=== DATA EXCERPTS ===
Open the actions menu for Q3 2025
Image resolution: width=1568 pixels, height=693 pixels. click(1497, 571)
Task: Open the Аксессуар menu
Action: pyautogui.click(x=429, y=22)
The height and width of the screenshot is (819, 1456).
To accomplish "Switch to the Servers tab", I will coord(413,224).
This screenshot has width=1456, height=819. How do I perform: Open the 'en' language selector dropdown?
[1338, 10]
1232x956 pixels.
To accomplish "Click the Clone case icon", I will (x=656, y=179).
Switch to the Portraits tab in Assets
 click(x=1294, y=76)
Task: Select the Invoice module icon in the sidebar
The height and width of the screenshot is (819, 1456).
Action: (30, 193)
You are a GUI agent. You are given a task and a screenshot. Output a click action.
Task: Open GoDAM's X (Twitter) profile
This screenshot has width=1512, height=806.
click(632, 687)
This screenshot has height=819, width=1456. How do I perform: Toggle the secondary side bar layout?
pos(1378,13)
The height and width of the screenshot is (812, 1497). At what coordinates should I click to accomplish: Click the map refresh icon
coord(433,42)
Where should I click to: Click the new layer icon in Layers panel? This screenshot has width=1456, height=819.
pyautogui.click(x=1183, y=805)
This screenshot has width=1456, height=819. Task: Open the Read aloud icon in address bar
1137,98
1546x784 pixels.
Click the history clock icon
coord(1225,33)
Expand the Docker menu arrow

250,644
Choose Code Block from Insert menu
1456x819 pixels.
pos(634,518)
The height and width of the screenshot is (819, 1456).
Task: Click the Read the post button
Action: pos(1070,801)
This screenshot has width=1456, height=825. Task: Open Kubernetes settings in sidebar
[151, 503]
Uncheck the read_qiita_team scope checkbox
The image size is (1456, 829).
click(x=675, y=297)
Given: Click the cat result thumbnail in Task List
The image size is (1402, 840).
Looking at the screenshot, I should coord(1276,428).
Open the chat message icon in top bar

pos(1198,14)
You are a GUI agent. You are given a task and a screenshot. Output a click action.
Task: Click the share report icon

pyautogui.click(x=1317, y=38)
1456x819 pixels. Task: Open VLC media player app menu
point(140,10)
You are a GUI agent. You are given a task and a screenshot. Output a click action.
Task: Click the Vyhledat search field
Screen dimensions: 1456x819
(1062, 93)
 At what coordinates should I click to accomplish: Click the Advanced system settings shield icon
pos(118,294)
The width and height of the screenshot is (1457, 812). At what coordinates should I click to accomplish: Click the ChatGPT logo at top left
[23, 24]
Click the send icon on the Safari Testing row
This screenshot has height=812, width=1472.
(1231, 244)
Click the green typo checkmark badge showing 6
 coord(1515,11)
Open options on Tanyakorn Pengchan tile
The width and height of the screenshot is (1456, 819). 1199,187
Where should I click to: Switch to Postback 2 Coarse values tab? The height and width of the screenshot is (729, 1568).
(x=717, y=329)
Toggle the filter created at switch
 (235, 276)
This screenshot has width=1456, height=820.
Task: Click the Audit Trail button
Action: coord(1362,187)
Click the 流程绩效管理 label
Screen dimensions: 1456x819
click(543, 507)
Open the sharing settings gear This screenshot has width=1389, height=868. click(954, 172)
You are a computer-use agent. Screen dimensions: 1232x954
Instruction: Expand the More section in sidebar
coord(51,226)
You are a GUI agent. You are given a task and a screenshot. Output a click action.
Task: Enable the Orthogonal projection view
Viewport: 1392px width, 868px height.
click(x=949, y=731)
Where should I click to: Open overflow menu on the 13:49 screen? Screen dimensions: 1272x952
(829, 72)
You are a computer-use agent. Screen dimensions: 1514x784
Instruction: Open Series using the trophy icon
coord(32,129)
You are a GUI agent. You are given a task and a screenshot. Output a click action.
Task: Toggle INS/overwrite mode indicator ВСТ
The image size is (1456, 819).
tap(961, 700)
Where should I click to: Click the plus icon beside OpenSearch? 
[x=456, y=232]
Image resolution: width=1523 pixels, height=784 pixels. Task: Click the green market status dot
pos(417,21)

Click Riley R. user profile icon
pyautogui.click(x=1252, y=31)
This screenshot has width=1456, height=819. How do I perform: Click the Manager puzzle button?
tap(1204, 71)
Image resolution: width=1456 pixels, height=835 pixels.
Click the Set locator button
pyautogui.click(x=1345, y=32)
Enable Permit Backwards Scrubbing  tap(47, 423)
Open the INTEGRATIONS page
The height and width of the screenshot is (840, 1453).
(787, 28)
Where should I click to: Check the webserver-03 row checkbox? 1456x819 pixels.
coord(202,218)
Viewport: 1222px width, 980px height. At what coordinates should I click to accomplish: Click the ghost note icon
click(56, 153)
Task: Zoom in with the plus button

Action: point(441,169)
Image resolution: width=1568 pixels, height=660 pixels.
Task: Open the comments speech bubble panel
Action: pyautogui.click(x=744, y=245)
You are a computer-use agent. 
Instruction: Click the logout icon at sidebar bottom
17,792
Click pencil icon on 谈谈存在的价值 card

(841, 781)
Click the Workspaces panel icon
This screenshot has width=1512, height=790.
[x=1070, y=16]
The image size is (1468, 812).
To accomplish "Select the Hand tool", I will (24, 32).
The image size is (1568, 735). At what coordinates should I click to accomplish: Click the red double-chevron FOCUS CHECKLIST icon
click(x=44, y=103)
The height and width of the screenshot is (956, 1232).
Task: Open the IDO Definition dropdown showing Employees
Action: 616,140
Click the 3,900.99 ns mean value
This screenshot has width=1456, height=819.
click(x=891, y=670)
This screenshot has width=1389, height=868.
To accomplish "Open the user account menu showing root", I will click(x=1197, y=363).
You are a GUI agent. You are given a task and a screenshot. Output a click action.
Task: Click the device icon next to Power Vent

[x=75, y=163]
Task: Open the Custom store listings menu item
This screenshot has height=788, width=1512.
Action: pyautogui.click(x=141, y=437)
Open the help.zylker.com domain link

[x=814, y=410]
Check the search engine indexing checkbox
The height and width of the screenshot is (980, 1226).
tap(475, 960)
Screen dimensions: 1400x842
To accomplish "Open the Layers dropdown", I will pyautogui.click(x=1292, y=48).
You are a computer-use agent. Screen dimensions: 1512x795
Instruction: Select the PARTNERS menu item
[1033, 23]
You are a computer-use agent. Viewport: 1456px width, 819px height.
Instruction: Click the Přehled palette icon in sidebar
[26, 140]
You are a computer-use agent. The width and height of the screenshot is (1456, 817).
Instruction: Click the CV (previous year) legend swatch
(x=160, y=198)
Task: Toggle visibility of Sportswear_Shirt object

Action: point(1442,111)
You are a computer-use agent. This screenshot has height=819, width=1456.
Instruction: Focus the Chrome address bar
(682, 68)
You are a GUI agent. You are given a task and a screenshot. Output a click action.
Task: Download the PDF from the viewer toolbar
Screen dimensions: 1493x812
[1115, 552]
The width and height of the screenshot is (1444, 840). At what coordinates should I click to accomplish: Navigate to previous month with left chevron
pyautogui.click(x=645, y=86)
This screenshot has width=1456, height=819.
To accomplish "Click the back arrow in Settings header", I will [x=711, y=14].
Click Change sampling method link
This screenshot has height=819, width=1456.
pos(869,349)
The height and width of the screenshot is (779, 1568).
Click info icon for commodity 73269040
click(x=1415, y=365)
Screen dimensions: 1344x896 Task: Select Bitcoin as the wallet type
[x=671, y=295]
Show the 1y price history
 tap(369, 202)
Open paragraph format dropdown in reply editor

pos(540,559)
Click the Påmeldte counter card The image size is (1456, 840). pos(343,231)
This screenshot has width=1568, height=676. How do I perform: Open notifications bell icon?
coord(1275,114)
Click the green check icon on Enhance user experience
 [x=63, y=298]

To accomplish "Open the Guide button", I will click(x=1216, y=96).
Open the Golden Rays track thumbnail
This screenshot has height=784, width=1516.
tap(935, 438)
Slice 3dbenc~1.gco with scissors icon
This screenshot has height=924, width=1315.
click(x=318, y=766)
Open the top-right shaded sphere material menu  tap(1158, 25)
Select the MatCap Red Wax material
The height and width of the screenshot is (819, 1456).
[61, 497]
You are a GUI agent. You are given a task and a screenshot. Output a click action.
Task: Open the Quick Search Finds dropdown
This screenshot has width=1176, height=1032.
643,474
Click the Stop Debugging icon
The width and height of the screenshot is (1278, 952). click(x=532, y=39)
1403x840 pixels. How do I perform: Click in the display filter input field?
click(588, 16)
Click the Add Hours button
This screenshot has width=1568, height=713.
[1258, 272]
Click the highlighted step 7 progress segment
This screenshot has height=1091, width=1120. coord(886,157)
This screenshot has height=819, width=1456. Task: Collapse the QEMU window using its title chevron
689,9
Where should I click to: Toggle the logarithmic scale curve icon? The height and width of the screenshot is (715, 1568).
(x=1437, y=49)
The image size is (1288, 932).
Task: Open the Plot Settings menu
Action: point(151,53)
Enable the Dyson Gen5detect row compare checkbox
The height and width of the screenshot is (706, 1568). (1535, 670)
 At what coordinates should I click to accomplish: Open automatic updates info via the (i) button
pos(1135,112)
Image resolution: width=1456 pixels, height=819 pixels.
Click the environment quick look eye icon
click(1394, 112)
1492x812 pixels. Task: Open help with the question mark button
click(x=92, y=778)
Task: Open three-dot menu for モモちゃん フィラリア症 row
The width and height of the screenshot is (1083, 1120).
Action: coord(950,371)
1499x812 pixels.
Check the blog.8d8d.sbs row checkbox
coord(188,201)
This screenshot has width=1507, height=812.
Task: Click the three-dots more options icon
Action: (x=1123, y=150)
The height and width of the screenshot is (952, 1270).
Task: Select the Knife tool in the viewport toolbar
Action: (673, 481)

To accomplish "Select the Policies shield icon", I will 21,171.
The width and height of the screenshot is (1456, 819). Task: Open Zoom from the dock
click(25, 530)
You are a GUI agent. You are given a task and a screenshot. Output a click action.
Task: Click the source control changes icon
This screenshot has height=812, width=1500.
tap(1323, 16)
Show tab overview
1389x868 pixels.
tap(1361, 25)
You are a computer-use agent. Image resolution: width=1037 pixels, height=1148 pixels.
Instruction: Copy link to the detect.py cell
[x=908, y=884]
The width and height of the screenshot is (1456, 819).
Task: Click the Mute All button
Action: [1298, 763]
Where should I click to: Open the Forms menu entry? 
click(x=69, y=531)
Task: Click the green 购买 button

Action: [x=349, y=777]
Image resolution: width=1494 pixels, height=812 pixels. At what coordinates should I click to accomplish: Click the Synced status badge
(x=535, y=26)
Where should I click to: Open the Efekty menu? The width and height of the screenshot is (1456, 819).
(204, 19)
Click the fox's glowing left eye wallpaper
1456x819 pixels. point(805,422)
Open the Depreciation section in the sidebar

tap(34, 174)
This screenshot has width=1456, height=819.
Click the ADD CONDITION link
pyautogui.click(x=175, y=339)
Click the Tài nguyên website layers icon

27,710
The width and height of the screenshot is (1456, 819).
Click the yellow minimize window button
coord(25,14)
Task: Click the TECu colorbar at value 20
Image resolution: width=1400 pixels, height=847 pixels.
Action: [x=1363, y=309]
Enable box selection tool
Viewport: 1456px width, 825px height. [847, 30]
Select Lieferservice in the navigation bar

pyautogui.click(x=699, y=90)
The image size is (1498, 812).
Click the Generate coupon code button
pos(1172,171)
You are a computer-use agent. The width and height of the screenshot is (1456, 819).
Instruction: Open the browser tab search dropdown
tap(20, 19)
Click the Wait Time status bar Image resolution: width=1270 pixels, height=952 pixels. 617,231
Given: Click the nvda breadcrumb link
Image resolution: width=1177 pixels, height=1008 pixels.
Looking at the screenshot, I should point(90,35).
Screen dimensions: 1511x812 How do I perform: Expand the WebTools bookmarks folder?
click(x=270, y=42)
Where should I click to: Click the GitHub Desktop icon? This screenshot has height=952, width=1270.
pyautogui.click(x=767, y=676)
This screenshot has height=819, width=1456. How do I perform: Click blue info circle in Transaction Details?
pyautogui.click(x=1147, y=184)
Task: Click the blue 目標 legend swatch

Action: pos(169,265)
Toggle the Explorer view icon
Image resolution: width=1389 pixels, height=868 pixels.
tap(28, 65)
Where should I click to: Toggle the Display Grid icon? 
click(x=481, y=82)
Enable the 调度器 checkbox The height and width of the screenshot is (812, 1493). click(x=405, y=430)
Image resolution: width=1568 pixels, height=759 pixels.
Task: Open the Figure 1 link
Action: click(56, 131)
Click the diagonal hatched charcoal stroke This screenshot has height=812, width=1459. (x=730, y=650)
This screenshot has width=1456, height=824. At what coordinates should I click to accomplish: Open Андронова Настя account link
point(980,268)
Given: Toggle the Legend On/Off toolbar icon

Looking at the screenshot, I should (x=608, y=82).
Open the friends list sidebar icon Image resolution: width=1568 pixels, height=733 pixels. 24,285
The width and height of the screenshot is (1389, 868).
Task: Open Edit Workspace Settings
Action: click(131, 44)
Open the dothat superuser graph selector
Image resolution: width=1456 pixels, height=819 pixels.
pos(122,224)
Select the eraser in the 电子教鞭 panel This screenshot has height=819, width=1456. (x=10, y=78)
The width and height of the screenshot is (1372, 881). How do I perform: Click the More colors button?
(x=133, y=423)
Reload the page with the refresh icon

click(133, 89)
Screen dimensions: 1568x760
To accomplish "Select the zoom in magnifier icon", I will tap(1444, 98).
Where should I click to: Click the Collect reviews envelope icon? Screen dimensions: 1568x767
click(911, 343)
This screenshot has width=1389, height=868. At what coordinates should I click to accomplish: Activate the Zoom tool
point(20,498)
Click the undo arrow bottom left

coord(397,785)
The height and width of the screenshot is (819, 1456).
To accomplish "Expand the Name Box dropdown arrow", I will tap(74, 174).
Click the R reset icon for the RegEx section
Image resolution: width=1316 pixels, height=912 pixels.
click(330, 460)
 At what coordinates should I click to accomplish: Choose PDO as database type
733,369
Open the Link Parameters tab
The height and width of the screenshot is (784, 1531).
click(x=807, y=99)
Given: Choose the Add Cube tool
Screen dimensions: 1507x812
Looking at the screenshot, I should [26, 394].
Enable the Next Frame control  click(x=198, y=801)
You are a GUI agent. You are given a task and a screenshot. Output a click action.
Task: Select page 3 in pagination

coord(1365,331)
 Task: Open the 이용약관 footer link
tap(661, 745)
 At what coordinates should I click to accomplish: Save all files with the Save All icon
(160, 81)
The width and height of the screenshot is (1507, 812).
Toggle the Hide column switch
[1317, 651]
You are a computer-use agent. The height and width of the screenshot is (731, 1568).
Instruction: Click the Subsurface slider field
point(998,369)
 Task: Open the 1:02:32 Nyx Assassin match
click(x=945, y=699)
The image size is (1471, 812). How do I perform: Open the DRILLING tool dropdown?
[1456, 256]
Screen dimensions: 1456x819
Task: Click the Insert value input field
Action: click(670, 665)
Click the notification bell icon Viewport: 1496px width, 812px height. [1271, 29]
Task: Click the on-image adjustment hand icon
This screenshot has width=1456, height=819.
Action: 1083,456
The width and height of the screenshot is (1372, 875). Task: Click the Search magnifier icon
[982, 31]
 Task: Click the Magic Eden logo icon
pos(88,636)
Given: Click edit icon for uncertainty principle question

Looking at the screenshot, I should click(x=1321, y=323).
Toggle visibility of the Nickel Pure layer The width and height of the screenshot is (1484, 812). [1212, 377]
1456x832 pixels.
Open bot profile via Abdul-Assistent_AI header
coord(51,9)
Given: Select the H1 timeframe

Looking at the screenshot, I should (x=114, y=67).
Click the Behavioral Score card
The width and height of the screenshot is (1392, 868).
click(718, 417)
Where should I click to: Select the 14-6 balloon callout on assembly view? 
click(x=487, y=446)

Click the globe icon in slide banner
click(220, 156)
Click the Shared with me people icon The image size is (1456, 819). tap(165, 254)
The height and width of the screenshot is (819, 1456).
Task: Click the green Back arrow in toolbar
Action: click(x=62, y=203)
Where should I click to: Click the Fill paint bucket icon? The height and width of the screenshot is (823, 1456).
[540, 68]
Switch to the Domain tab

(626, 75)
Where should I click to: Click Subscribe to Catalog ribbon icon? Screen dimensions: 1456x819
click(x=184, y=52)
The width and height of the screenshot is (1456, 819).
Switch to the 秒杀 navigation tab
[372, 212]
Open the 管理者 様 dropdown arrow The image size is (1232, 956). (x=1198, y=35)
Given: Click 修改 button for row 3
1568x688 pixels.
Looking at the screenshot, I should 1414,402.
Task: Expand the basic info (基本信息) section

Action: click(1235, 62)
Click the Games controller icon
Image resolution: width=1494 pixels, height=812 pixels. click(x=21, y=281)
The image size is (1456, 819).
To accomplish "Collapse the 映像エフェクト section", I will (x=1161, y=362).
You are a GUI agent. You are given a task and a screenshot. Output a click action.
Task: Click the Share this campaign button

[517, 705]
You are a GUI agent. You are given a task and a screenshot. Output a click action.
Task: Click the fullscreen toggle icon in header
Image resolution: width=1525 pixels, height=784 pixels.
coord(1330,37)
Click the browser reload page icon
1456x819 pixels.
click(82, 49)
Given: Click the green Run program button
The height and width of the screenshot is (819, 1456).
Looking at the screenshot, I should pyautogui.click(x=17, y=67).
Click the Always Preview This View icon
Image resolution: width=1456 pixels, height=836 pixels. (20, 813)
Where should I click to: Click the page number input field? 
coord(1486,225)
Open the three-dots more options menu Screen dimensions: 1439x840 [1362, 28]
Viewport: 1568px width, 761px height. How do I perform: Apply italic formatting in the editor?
===
■ **WHAT IS REQUIRED**
Please give the number of lines above that include the string "thumbnail", with nothing added.

■ **SOLUTION FOR THIS PROBLEM**
2